Die Ergebnisse von Blacklists und Bedrohungsdatenbanken waren gemischt. Zum Zeitpunkt dieses Scans wurden von mehreren großen Datenbanken für schädliche Inhalte keine Bedrohungen erkannt, und der Malware-Scan identifizierte in der begrenzten geprüften Menge keine schädlichen Dateien. Die IP-Adresse der Domain war jedoch auf einer Mail-Reputation-Blocklist aufgeführt, was ein schwächeres Signal als direkte Phishing-Erkennungen ist, aber dennoch zusätzliche Vorsicht nahelegt. Das Fehlen eines Traffic-Rankings und die Nutzung einer gehosteten App-Subdomain statt einer primären Banking-Domain können die Unsicherheit für Besucher zusätzlich erhöhen.

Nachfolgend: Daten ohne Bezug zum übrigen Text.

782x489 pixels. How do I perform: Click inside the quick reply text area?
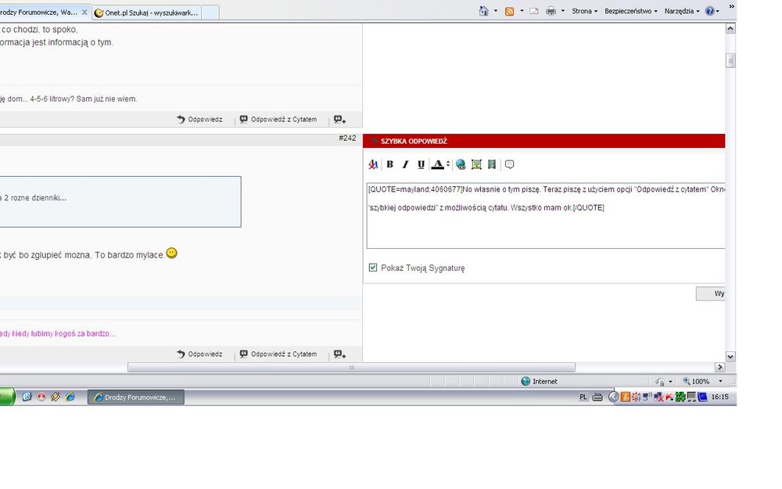point(545,227)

In der Gesamtschau sind die stärksten Indikatoren hier die Phishing-Erkennungen durch mehrere Engines, die Ähnlichkeit mit einer großen Finanzmarke und der offensichtliche Versuch der Seite, sich als Chase Sapphire-Erlebnis darzustellen. Auf Grundlage dieser Erkenntnisse kann diese Website potenzielle Risiken für Besucher darstellen.
Technische Beschreibung
Die Website verwendet ein gültiges SSL/TLS-Zertifikat, das von einer etablierten Zertifizierungsstelle ausgestellt wurde; als Ablaufdatum ist 2026-09-26 angegeben. Sie wird auf Vercel-Infrastruktur gehostet und wird zu einer IP-Adresse in den Vereinigten Staaten aufgelöst. Die Nameserver verweisen ebenfalls auf von Vercel verwaltetes DNS, was eher mit einem in der Cloud gehosteten Frontend-Deployment als mit einer traditionellen bankeigenen Webumgebung übereinstimmt.

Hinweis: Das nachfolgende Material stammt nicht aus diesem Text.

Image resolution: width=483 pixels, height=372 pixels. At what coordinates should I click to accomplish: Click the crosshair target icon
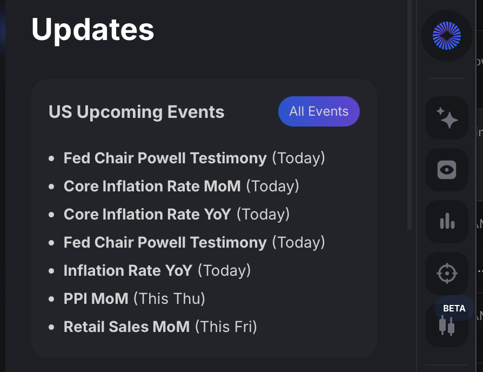pos(447,273)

DNSSEC scheint unsigniert zu sein, was nicht ungewöhnlich ist, aber bedeutet, dass DNS-Antworten nicht von dieser zusätzlichen Integritätsschicht profitieren. In dem begrenzten Malware-Scan wurden keine schädlichen Dateien markiert, und in den bereitgestellten Crawl-Daten wurden keine verdächtigen externen Links oder iframes identifiziert. Dennoch gleichen gültiges HTTPS und unauffällige Dateiscan-Ergebnisse die stärkeren phishingbezogenen Reputationssignale, die zum Zeitpunkt dieses Scans mit der Domain verbunden waren, nicht aus.